Collected data entries
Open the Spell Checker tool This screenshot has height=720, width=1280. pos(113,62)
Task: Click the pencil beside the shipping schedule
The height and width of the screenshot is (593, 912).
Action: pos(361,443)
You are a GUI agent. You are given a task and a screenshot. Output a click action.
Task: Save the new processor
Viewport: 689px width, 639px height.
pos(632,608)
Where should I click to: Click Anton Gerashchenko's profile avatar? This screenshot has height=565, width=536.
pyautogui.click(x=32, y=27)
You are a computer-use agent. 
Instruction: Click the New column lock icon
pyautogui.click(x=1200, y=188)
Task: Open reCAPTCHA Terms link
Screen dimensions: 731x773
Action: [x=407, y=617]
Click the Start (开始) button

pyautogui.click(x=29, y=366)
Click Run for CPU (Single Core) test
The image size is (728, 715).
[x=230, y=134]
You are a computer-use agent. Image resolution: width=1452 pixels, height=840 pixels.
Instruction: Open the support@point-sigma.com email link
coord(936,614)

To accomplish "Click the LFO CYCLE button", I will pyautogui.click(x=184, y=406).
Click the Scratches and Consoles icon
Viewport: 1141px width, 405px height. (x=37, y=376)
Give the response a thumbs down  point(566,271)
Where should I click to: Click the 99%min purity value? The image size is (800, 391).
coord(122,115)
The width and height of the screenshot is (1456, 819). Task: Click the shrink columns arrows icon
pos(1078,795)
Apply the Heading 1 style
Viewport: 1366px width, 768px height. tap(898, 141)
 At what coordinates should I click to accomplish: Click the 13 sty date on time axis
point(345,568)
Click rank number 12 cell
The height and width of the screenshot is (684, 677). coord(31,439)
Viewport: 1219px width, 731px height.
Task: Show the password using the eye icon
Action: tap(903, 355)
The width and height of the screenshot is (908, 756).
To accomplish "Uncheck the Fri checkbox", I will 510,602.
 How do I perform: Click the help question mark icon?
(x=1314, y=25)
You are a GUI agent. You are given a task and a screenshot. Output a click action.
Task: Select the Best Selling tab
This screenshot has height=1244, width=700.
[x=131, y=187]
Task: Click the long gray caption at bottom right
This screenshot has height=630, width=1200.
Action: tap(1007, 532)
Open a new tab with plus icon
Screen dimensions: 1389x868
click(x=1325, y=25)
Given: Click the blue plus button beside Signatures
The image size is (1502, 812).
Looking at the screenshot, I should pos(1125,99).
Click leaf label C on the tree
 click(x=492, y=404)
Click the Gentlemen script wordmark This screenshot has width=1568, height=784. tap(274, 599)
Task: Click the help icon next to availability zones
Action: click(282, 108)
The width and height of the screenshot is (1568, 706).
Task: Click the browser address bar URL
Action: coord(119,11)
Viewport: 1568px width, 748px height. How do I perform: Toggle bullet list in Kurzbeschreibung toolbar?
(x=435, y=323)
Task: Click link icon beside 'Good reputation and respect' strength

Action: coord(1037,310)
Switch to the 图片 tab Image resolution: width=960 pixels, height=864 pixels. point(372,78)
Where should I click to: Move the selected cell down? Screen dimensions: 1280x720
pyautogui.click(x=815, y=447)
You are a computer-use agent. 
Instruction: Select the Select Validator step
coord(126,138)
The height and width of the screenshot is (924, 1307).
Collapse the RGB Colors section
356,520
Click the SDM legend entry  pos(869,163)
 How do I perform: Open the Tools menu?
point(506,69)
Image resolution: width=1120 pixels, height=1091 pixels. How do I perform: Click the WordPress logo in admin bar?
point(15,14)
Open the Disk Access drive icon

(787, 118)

**Written task**
Copy out all of the records above word for word, line by line.

**Result for this exercise**
Open the Spell Checker tool This screenshot has height=720, width=1280. pos(113,62)
Task: Click the pencil beside the shipping schedule
The height and width of the screenshot is (593, 912).
Action: pos(361,443)
You are a GUI agent. You are given a task and a screenshot. Output a click action.
Task: Save the new processor
Viewport: 689px width, 639px height.
pos(632,608)
Where should I click to: Click Anton Gerashchenko's profile avatar? This screenshot has height=565, width=536.
pyautogui.click(x=32, y=27)
You are a computer-use agent. 
Instruction: Click the New column lock icon
pyautogui.click(x=1200, y=188)
Task: Open reCAPTCHA Terms link
Screen dimensions: 731x773
Action: [x=407, y=617]
Click the Start (开始) button

pyautogui.click(x=29, y=366)
Click Run for CPU (Single Core) test
The image size is (728, 715).
[x=230, y=134]
You are a computer-use agent. Image resolution: width=1452 pixels, height=840 pixels.
Instruction: Open the support@point-sigma.com email link
coord(936,614)

To accomplish "Click the LFO CYCLE button", I will pyautogui.click(x=184, y=406).
Click the Scratches and Consoles icon
Viewport: 1141px width, 405px height. (x=37, y=376)
Give the response a thumbs down  point(566,271)
Where should I click to: Click the 99%min purity value? The image size is (800, 391).
coord(122,115)
The width and height of the screenshot is (1456, 819). Task: Click the shrink columns arrows icon
pos(1078,795)
Apply the Heading 1 style
Viewport: 1366px width, 768px height. tap(898, 141)
 At what coordinates should I click to accomplish: Click the 13 sty date on time axis
point(345,568)
Click rank number 12 cell
The height and width of the screenshot is (684, 677). coord(31,439)
Viewport: 1219px width, 731px height.
Task: Show the password using the eye icon
Action: tap(903, 355)
The width and height of the screenshot is (908, 756).
To accomplish "Uncheck the Fri checkbox", I will 510,602.
 How do I perform: Click the help question mark icon?
(x=1314, y=25)
You are a GUI agent. You are given a task and a screenshot. Output a click action.
Task: Select the Best Selling tab
This screenshot has height=1244, width=700.
[x=131, y=187]
Task: Click the long gray caption at bottom right
This screenshot has height=630, width=1200.
Action: tap(1007, 532)
Open a new tab with plus icon
Screen dimensions: 1389x868
click(x=1325, y=25)
Given: Click the blue plus button beside Signatures
The image size is (1502, 812).
Looking at the screenshot, I should pos(1125,99).
Click leaf label C on the tree
 click(x=492, y=404)
Click the Gentlemen script wordmark This screenshot has width=1568, height=784. tap(274, 599)
Task: Click the help icon next to availability zones
Action: click(282, 108)
The width and height of the screenshot is (1568, 706).
Task: Click the browser address bar URL
Action: coord(119,11)
Viewport: 1568px width, 748px height. How do I perform: Toggle bullet list in Kurzbeschreibung toolbar?
(x=435, y=323)
Task: Click link icon beside 'Good reputation and respect' strength

Action: coord(1037,310)
Switch to the 图片 tab Image resolution: width=960 pixels, height=864 pixels. point(372,78)
Where should I click to: Move the selected cell down? Screen dimensions: 1280x720
pyautogui.click(x=815, y=447)
You are a computer-use agent. 
Instruction: Select the Select Validator step
coord(126,138)
The height and width of the screenshot is (924, 1307).
Collapse the RGB Colors section
356,520
Click the SDM legend entry  pos(869,163)
 How do I perform: Open the Tools menu?
point(506,69)
Image resolution: width=1120 pixels, height=1091 pixels. How do I perform: Click the WordPress logo in admin bar?
point(15,14)
Open the Disk Access drive icon

(787, 118)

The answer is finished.